> [Data listing]:
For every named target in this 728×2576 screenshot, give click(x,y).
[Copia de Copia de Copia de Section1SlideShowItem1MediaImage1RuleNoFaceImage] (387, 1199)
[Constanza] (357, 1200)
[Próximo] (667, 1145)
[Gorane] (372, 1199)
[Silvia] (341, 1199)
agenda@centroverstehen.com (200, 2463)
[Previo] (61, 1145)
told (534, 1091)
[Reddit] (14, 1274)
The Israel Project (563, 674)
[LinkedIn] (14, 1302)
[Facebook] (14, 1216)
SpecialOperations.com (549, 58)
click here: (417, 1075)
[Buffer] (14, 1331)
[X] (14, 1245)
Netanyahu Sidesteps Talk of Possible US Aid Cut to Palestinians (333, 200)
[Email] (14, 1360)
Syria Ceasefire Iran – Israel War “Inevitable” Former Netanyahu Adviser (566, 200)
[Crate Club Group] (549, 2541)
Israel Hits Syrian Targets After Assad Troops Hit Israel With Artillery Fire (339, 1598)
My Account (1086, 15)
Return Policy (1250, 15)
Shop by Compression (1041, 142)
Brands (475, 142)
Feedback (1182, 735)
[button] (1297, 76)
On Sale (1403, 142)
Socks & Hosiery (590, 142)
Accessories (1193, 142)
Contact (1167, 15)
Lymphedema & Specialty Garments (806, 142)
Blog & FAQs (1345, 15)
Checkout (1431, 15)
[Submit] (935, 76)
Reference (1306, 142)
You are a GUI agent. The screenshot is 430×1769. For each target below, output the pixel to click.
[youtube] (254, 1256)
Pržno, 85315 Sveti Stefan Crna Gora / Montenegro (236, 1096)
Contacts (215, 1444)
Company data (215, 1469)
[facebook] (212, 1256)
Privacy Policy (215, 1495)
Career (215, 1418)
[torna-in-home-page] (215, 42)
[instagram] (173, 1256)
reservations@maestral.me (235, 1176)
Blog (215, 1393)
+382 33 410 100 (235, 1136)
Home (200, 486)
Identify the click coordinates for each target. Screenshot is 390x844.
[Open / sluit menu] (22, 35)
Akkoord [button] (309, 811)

> [Task brief]: Reproduce every line from the preceding data in which the word "click" can be found.

> [Output of the task]:
For every named target in this 728×2576 screenshot, give click(x,y).
click here: (417, 1075)
You are a GUI agent. The screenshot is 430×1769. For each target below, output the pixel to click.
Identify the click coordinates for each target. Screenshot is 390x844.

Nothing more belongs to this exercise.